Big D & The Kids Table – London Camden Underworld

By Andy

So while all you lucky buggers got to witness the mighty PB3 up in Sheffield I was stuck back home. Oh no, looks like I’ll have to go to a quality gig showcasing some of the best bands around? Damn!

I had no idea who the opening band were so I had to ask the singer. I was going to berate him for trying to sound too American and whining far too much, then I realised that they were American. Oh well, FANDANGLE are a fairly impressive ska punk band with bags of energy and they certainly know one end of a tune from another. Trouble is, they never really deviated from the standard ska template even though their horn section in particular showed much talent and promise. They weren’t helped by a quite icy crowd who never really seemed willing to have a dance but to be honest there was nothing to set them apart from any other ska punk band. They did the jaunty off-beat stuff, then some harder edged punk rock but it never seemed anything more than formulaic. Solid but somewhat subdued. (6)

It was my first time seeing PHINIUS GAGE after hearing so much about them on this very site. I was looking forward to them and boy, was I impressed. For such a relatively young band they certainly displayed a confidence and surety that was transferred into their songs with a slickness and energy which was most welcome. Blasting out tracks from their ‘More Haste More Speed’ they appeared to win more of the crowd over as the set went on with their abrasive punk rock with lashings of melodic riffing. Speaking to Pie afterwards he said this wasn’t their best show but they were still damn good. With a pounding rythmn and relentless guitar work they thundered through their set coming off like Lagwagon with a more distinctive vocal presence that suggests that big things are coming their way. More please. (8)

The band I really came for (and interviewed – watch this space for the full embarrassing transcript) were Bristol’s KENISIA. Bounding onstage they proceeded to play at an intensity that just made it impossible not to dance around and have a good time. The majority of the set was from the ‘Nothing To Say’ (wait for the interview for the full shame of my poor journalism…) album with highlights being ‘I Don’t Like You’, ‘Breakdown’ and the utterly fantastic ‘Dress Like A Pimp’. Drawing the biggest crowd of the night so far this band come off so much better live than on CD because they just threw everything into their performance. A blend of Capdown-style skacore with more emphasis on the brass, they aptly demonstrated that they can play either all out ska or heavier punk rock, sometimes straying into vague hardcore-ish territory with ease. The stage banter was kept slightly minimal due to the time constraints but they still built up a rapport with the crowd, as the icing on the cake of a superb performance. (9)
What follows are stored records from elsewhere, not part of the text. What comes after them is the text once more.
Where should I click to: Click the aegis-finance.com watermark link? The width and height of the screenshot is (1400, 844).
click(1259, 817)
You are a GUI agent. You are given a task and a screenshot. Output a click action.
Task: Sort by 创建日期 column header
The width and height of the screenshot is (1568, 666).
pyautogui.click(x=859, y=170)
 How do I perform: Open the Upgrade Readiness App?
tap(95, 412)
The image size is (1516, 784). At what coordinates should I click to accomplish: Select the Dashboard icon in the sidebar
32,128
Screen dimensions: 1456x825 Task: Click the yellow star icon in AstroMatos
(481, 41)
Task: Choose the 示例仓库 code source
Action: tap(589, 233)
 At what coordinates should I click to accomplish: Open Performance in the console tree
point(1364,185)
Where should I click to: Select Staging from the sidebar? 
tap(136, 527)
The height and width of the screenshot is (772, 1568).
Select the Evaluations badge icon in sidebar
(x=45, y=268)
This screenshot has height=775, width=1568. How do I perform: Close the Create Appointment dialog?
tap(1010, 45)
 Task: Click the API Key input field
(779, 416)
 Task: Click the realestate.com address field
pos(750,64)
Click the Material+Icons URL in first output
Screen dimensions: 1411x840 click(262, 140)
And the band the old-school punks were waiting for: THE FOAMERS. I couldn’t really see straight at this point due to being smacked right in the face towards the end of Kenisia‘s set so I stood back for this set. I know that I’ve waxed lyrical about many of the bands but I might just have to do the same about this one. The second band on HHN for the night played with an intensity and rawness that gace the music an aggressive quality that just can’t be faked. From the very first note to the last riff they pounded seven shades of shit out of their instruments, with the music veering from almost Five Knuckle-style hardcore to temporary bursts of ska that served to mix up the set so as not to let anything seem repetitive. Like I said, I wasn’t fully compus mentus during the set but what I did hear I liked a helluva lot. (7)

Headliner time, and time for BIG D AND THE KIDS TABLE to step up and take their turn on an already mighty impressive night. The set didn’t really get started until the second song, a brutally awesome ‘LAX’ that thudded out of the amps with the subtlety and grace of a sumo wrestler doing a belly flop. And fucking hell it was stunning. The vocalist put his all into every word as the harsh mix of punk rock with some innovative horn lines continued throughout the set until about 5 songs from the end when they decided to concentrate on mainly ska songs. Now was pretty much everyone on this site knows by now I’m a huge ska fan, but Big D let themselves down by being slightly lazy. When they mix ska and fast punk rock they’re untouchable, but when they leave out the punk rock it just seems samey and predictable. It was a real shock for me to realise that I was thinking this but the majority of the ska songs went practically nowhere and were begging for a big crunch of guitar or bass to get things going instead of the languid, floating horns. Don’t get me wrong, their ska is good but it doesn’t have the invention of their harder material. I suppose it’s a testament to their enduring quality that the set still easily rates an (8) even if it took a slight downturn.


And to the fucker who almost broke my nose: I wish you eternal and unrelenting pain.